The coordination environment of the active site metal ion of horse liver alcohol dehydrogenase is investigated by EPR and steady-state kinetic methods with use of the native (ZnLADH) and the active site specific Co 2+-reconstituted enzyme (COLADH) described by Zeppezauer and coworkers [1]. The pH dependence of kinetic parameters for the oxidation of benzylalcohol reveals two ionizations (pK 1∼6.7; pK 2∼ 10.6) that govern k cat and belong to the ternary enzyme-NAD +-alcohol complex and two ionizations (pK' 1∼ 7.5; pK' 2∼ 8.9) that govern k cat/K m and belong to the binary enzyme-NAD + complex. Only pK 2 and PK' 2 are substantially influenced by metal substitution.

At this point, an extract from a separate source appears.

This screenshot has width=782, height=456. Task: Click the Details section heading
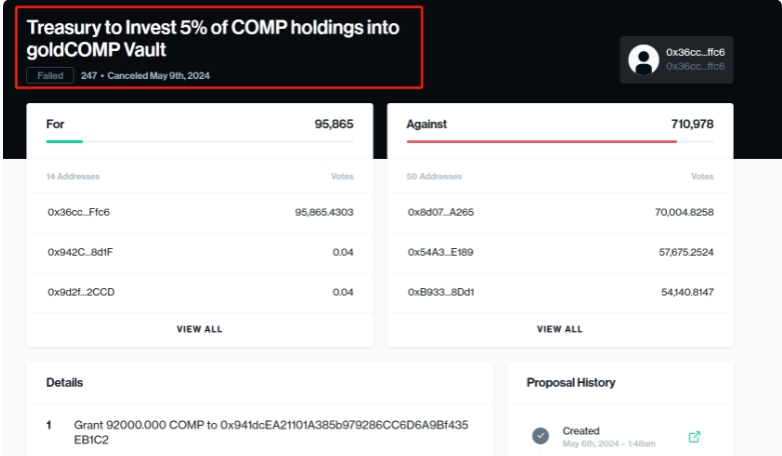64,383
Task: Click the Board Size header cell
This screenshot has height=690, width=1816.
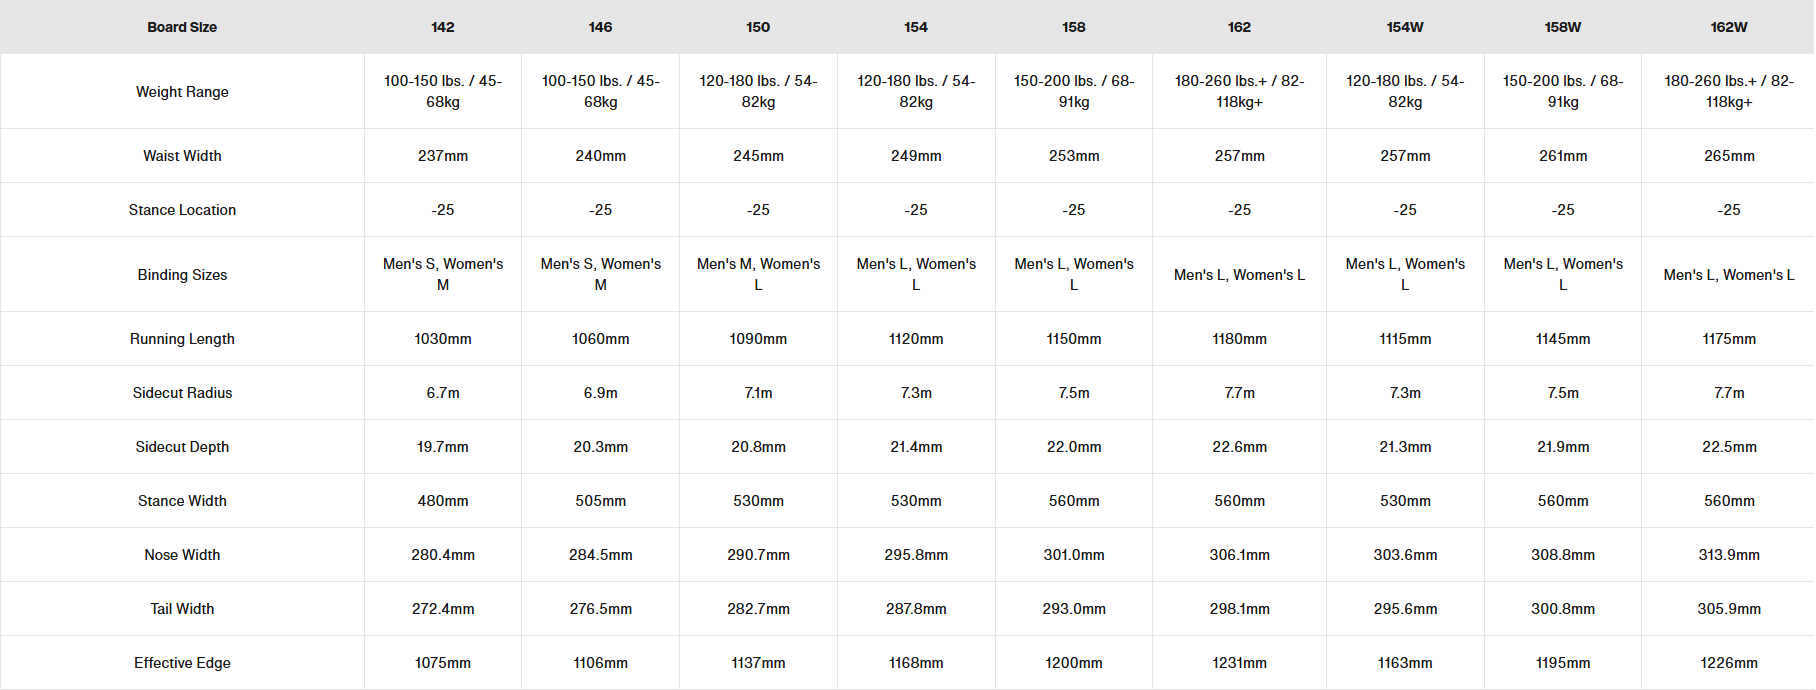Action: pos(182,27)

Comparable results are observed for the oxidation of isopropanol. We attribute these ionizations to metal-bound water that occur separately at the ternary and binary complex level in the course of alcohol oxidation. In parallel studies from this laboratory [2, 3], we have demonstrated that the magnitude of the zero-field splitting (ZFS) on the high-spin Co 2+ ion falls into three ranges according to coordination number: 0–13 cm −1 for tetracoordinate; 20–60 cm −1 for penta-coordinate; and 90–310 cm −1 for hexa-coordinate environments. We have determined the ZFS energy (2 D) of the Co 2+ ion in a variety of binary and ternary complexes of CoLADH to assign the coordinates number of the active site metal ion. The results are 9.3 cm −1 (CoLADH); 3.1 cm −1 (CoLADH-CF 3CH 2OH); 13 cm −1 (CoLADHNADH.N,N-dimethylaminocinnamaldehyde); and 8.3 cm −1 (CoLADH-tetrahydroNADH), indicative of tetracoordinate sites, while the ZFS constants of the CoLADH-NADH, CoLADH-NADH-benzylalcohol, CoLADH-NADH-CF 3CH 2OH, and CoLADH-NAD +CF 3CH 2OH complexes are >20 cm −1, indicative of pentacoordinate environments. The results taken together indicate that the active site metal ion is pentacoordinate in catalytically component reaction intermediates and is ligated by a neutral water molecule in the physiologically active ternary enzymeNAD +alcohol complex. We suggest that the neutral metal-bound water molecule serves as the base catalyst for abstraction of the proton from the alcoholic hydroxyl group of the substrate. We present a mechanism for the catalytic action of LADH consistent with these observations and indicate how the metal-bound water molecule may modulate the Lewis acid reactivity of the active site metal to control the catalytic action of LADH. (Supported by NIH grant GM 21900).